_Work to complete_.
1. Transcribe the text of the Sagittarius dwarf abstract between "J/AJ/113/634 The survival" and "about the Galaxy.", inclusive.
2. According to the Sagittarius dwarf abstract, what are the galaxy's approximate axis ratios?

Start of Excerpt provided

J/AJ/113/634 The survival of Sagittarius dwarf galaxy (Ibata+ 1997)
The kinematics, orbit, and survival of the Sagittarius dwarf spheroidal galaxy
Ibata R.A., Wyse R.F.G., Gilmore G., Irwin M.J., Suntzeff N.B.
<Astron. J. 113, 634 (1997)>
=1997AJ....113..634I 1997AJ....113..634I
ADC_Keywords: Galaxies, photometry ; Radial velocities
Abstract:
The Sagittarius dwarf spheroidal galaxy, the closest satellite galaxy
of the Milky Way, has survived for many orbits about the Galaxy.
Extent numerical calculations modeled this galaxy as a system with a
centrally-concentrated mass profile, following the light, and found
that it should lose more than one-half of its mass every 2-4 orbits
and be completely disrupted long before now. Apparently the
Sagittarius dwarf spheroidal, and by implication other dSph galaxies,
do not have a centrally-concentrated profile for their dark matter. We
develop a model in which the stars of the Sgr dwarf are embedded in a
constant-density dark matter halo, representing the core of a
tidally-limited system, and show that this is consistent with its
survival. We present new photometric and kinematic observations of the
Sagittarius dwarf spheroidal and show these data are consistent with
this explanation for the continued existence of this galaxy. The
Sagittarius dwarf is being tidally distorted and is tidally limited,
but is not disrupted as yet. The corresponding minimum total mass is
109M☉, while the central mass to visual light ratio is ∼50 in
Solar units. Our new photographic photometry allows the detection of
main-sequence stars of the Sagittarius dwarf over an area of
22x8°. The Sagittarius dwarf is prolate, with axis ratios ∼3:1:1.

End of Excerpt provided
Start of Provided data

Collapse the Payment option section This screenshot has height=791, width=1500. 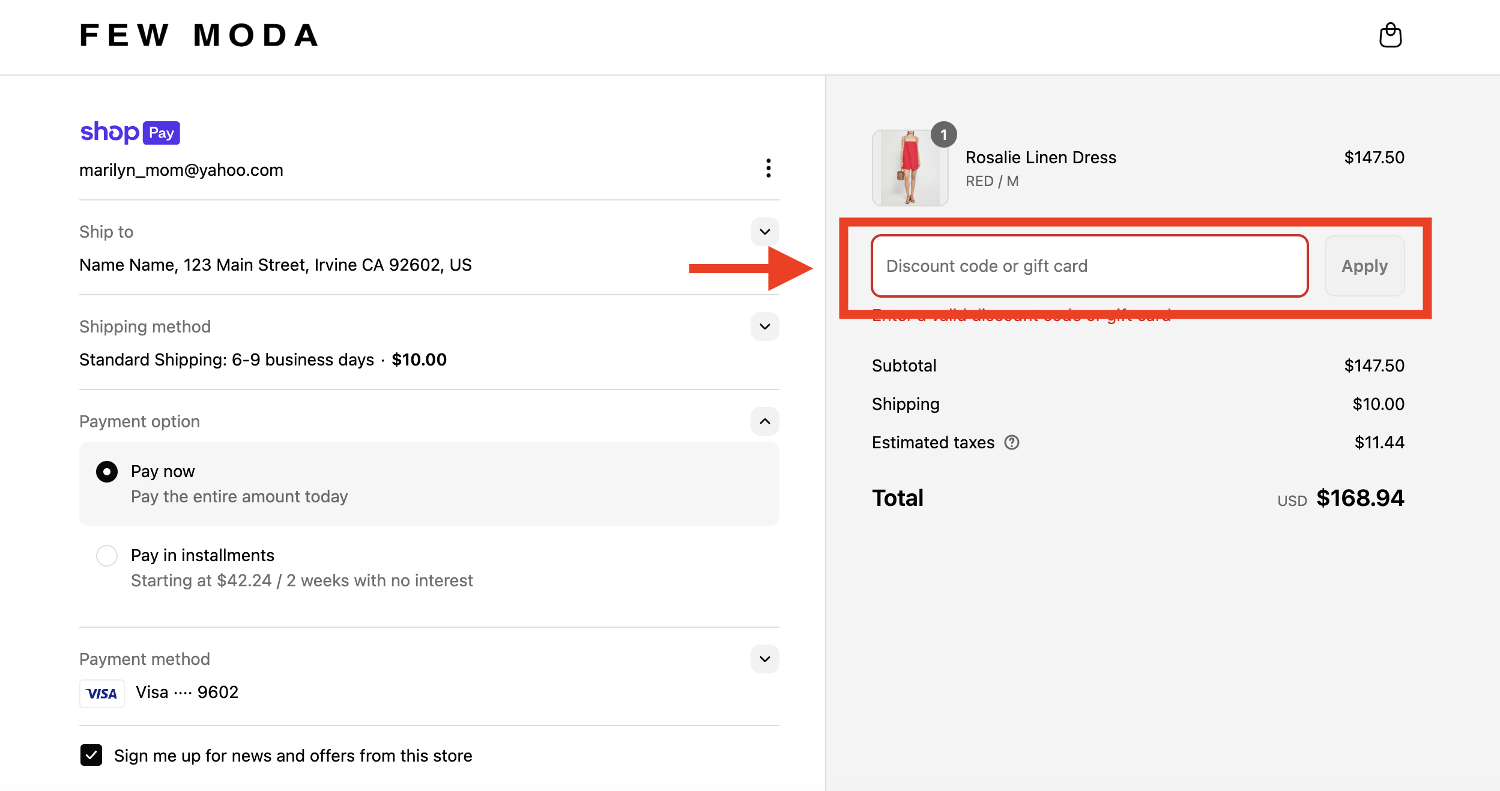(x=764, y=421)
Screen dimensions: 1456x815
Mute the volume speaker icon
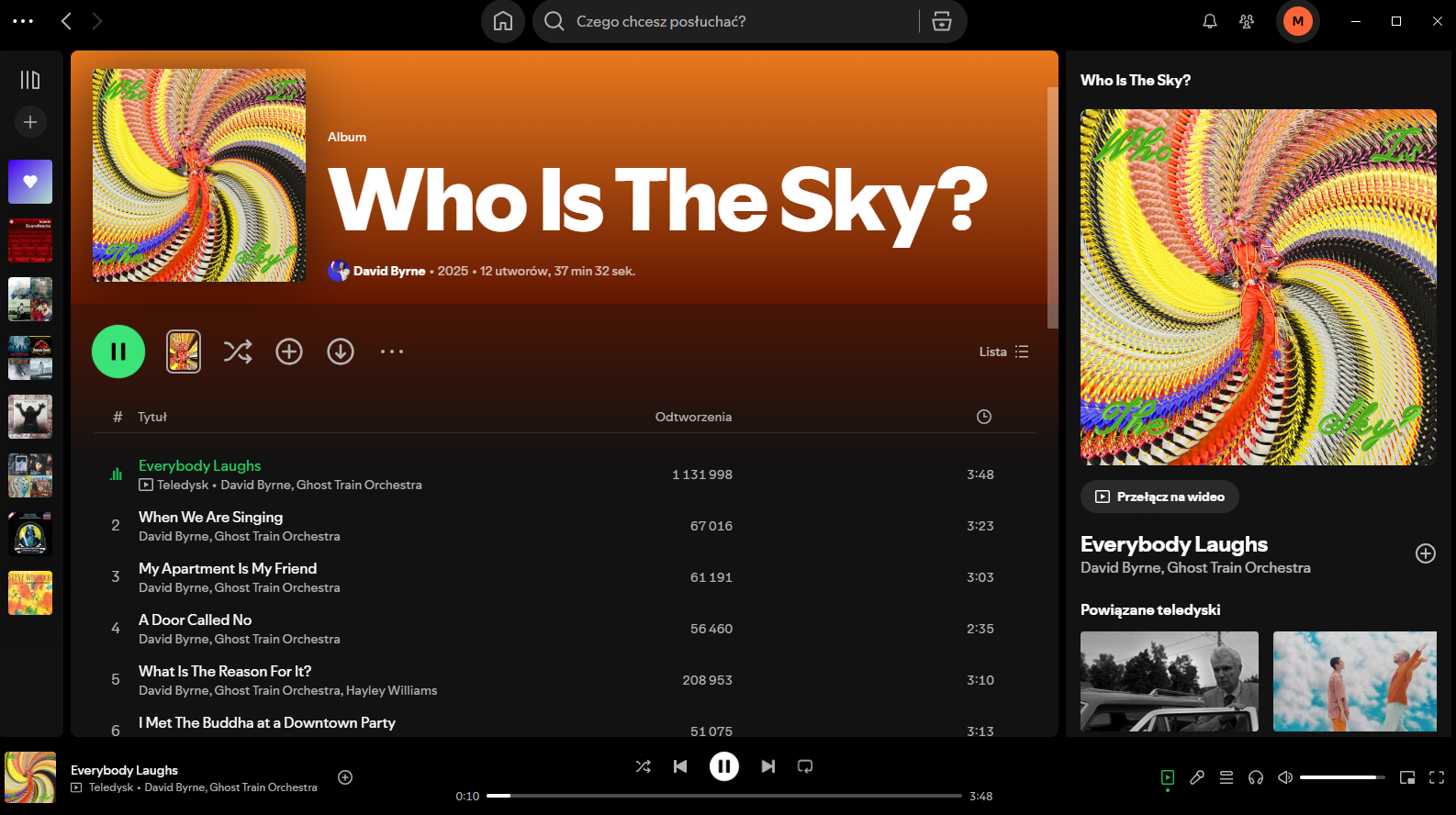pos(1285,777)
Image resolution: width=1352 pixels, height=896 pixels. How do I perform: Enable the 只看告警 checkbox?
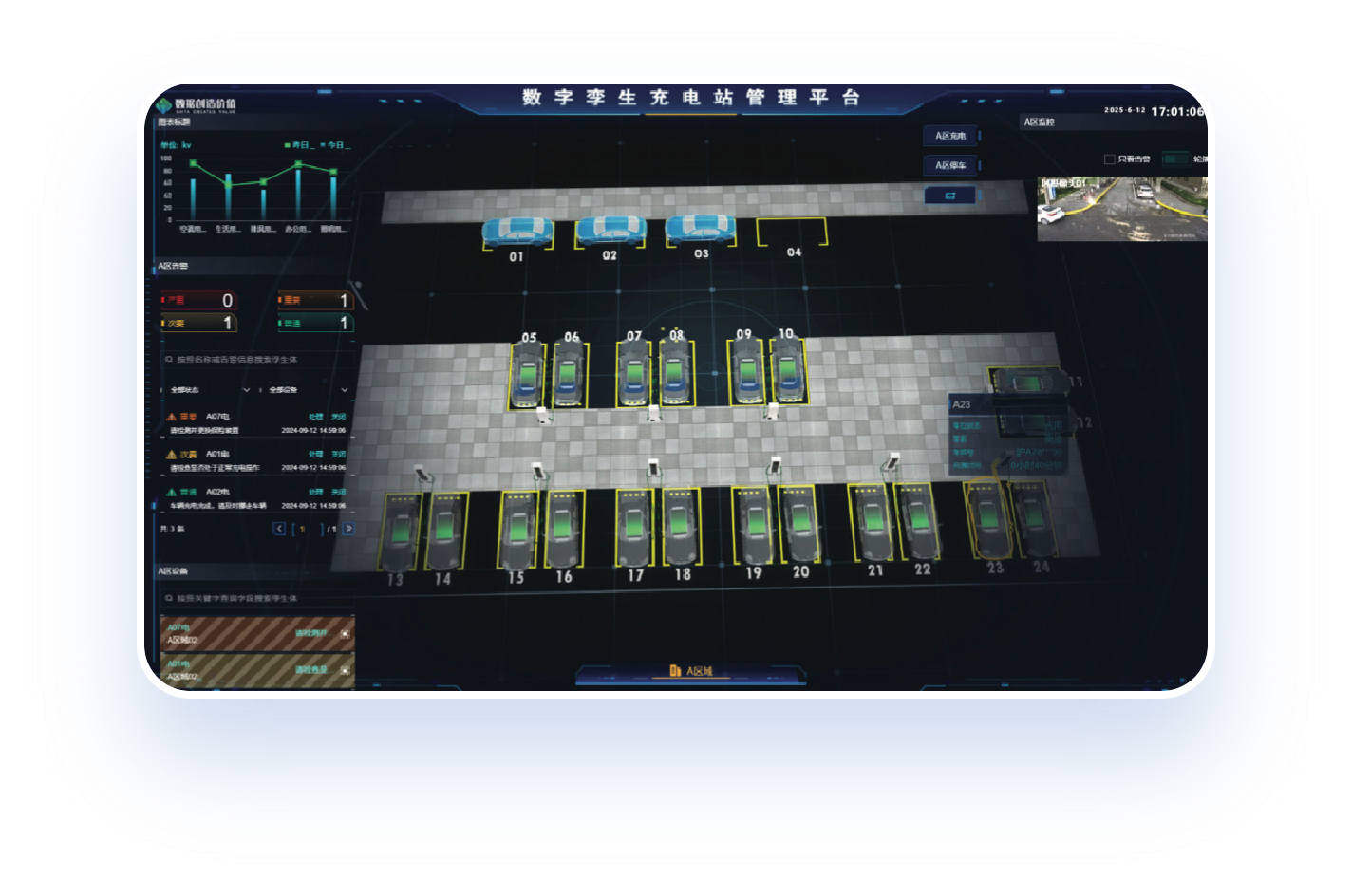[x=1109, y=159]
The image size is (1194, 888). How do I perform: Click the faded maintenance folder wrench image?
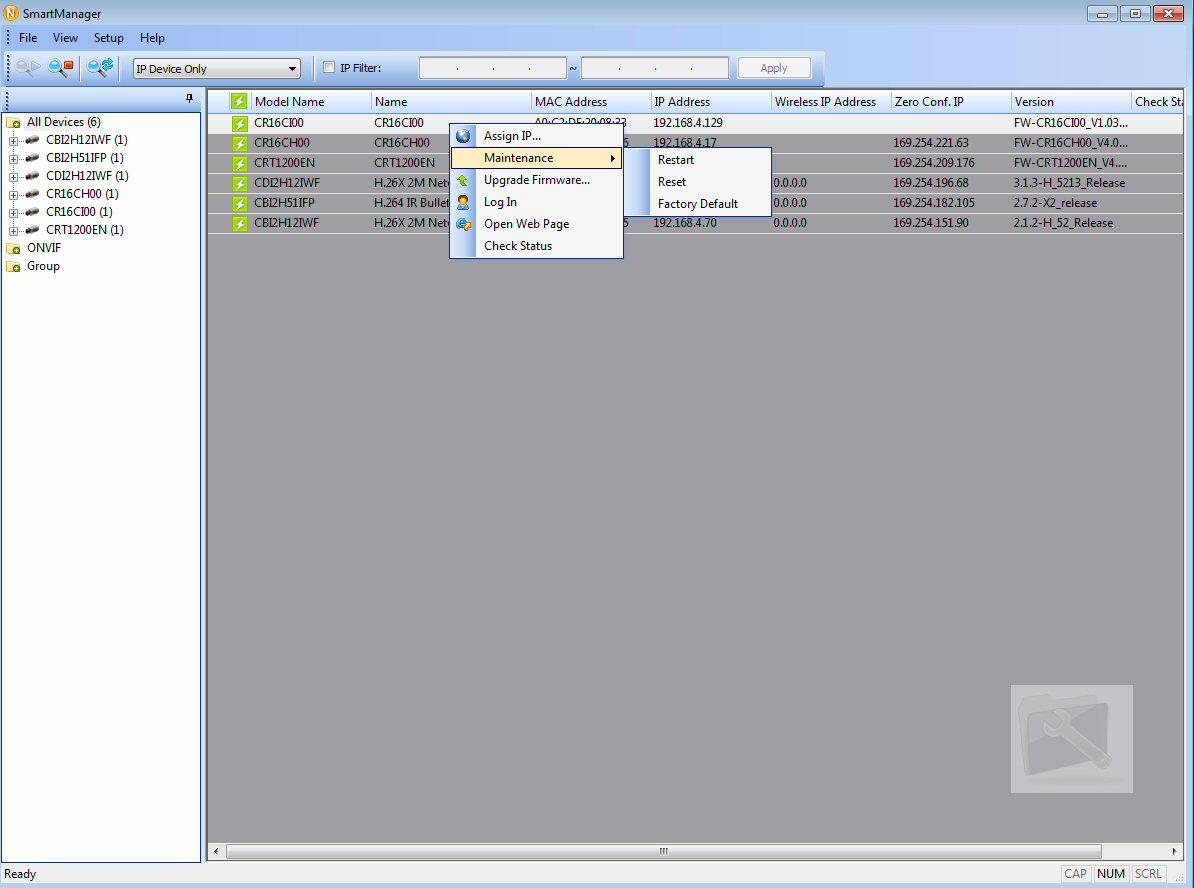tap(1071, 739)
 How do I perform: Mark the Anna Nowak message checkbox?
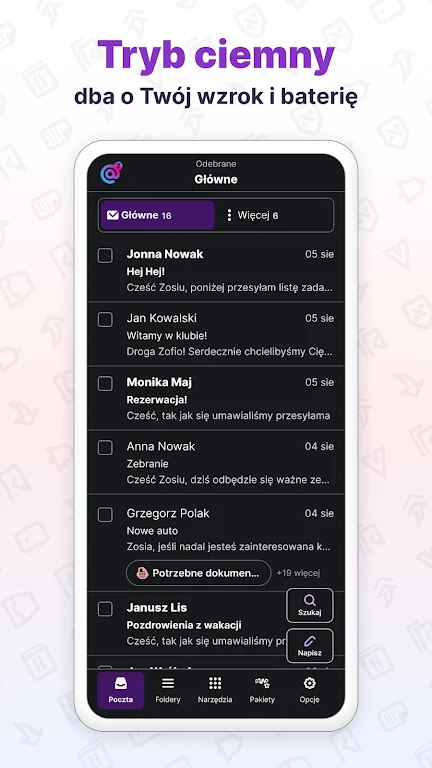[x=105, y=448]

End of Provided data

_The replies_.
1.
J/AJ/113/634 The survival of Sagittarius dwarf galaxy (Ibata+ 1997)
The kinematics, orbit, and survival of the Sagittarius dwarf spheroidal galaxy
Ibata R.A., Wyse R.F.G., Gilmore G., Irwin M.J., Suntzeff N.B.
<Astron. J. 113, 634 (1997)>
=1997AJ....113..634I 1997AJ....113..634I
ADC_Keywords: Galaxies, photometry ; Radial velocities
Abstract:
The Sagittarius dwarf spheroidal galaxy, the closest satellite galaxy
of the Milky Way, has survived for many orbits about the Galaxy.

2. About 3:1:1.